We should also expect that consumption will increase, so sales taxes are likely to be a very effective form of tax collection. Taxes should then be used to subsidize education and re-training, not specific industries or companies. Basically, no one is protected whatsoever, but we'll let you gain skills in occupations that are in better demand.

In this scenario, it is likely that we would trend towards a minimum income of basic guaranteed income tax system. Low-skill employees in low wage jobs will have their wages subsidized by monthly grants through the tax system (sort of like EI cheques for working people). To pay for this, higher income individuals would be taxed more as they disproportionately benefit from free trade.

Canada Without Free Trade

If we don't accept free trade, we should not pursue free trade agreements or low-tariff arrangements with any individual country. Instead, we should establish tariffs at prices that ensure the products can be manufactured competitively in Canada. These tariff rates should be broad-based and trade agreements should be focused on promoting ease of trade and uniform tariffs with countries whose advantages complement our import requirements.

We can expect higher consumer prices, less exports, less imports, and more manufacturing and similar secondary industry jobs. Since lower skill positions will be in higher demand, wages for all individuals at the low end of the occupation scale will go up. The selection of internationally produced products would be diminished, or expensive compared to locally produced goods.

It is likely that jobs which are highly skilled will pay less. There will be less opportunity for overseas services work and selling, servicing, and financing high-tech imported goods. Our higher tech manufactured goods will also be in less demand overseas.
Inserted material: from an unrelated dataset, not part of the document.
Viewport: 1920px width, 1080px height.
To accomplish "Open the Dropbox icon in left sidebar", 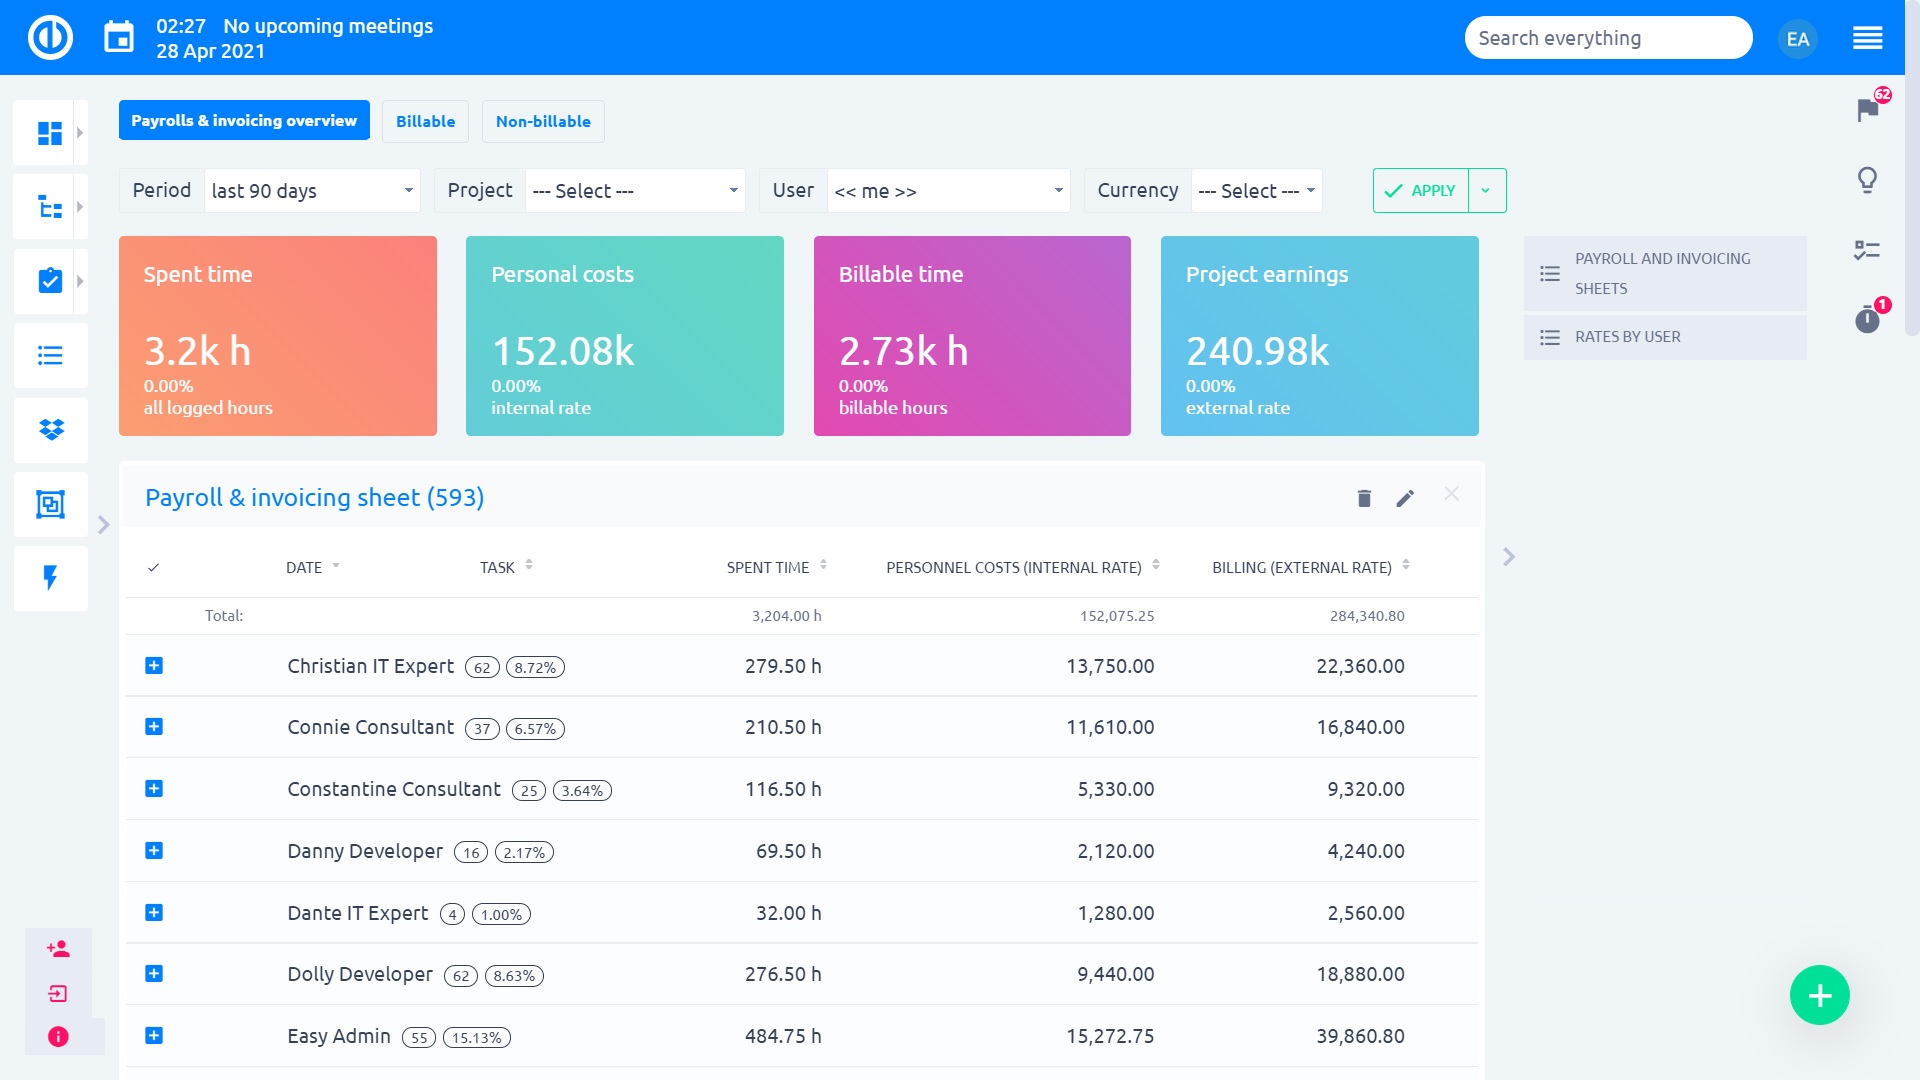I will point(51,430).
Tax-wise, conceivably a lot of revenue can be generated by tariffs on all imports. This means it would probably be best to lower taxes on corporations to help them compete better with companies producing comparable goods abroad. (Our exported products would be subject to tariffs by the countries importing those products.)

One example of how our country would look with tariffs is to see our dairy industry, arguably our largest high tariff, highly protected industry today. Aside from relatively small access grants given under some free trade agreements, tariffs on imported dairy products range from 200% to more than 300%.

Dairy producers in our country are well-off. Most hold assets worth millions and they are arguably the most successful farmers across the entire agriculture industry. Barns are new, equipment is shiny, paycheques are steady, and profits are guaranteed. This has also spawned a successful dairy service industry around them; typically equipment is more expensive and service fees higher than in other countries of similar size.

However, we have very expensive dairy product prices compared to other industrialized dairy producing countries. This means lower dairy consumption and outsized hardship on low income individuals consuming dairy. We also have a limited variety of dairy products and many would argue our best cheeses are imported from other countries or are locally made in non-protected dairy sectors (goat and sheep dairy for example).

It's nearly impossible to start a new dairy as the startup costs related to production permits in particular are extremely expensive. It's also difficult to expand rapidly, so efficiencies are hard to realize. Also, dairy employees are normally not much better off than employees in non-protected industries such as pigs or cattle. The benefits go largely to the owners and holders of production permits.

Free Trade or Not

I personally don't have a very strong opinion either way. I believe we are generally more prosperous as a whole with free trade. However, this doesn't mean we are necessarily happier. Many arguments could be made each way.

There are winners and losers in every scenario, it's just a matter of properly supporting the losers with smart policy. This means supporting individuals affected, not giving grants and managing complex favour situations to corporations.

I also think we should commit to taking one path or the other. It's hard to advocate free trade and write good trade agreements which benefit our country while we willingly protect certain "special industries". If we're in the business of protecting, let's equally protect everything.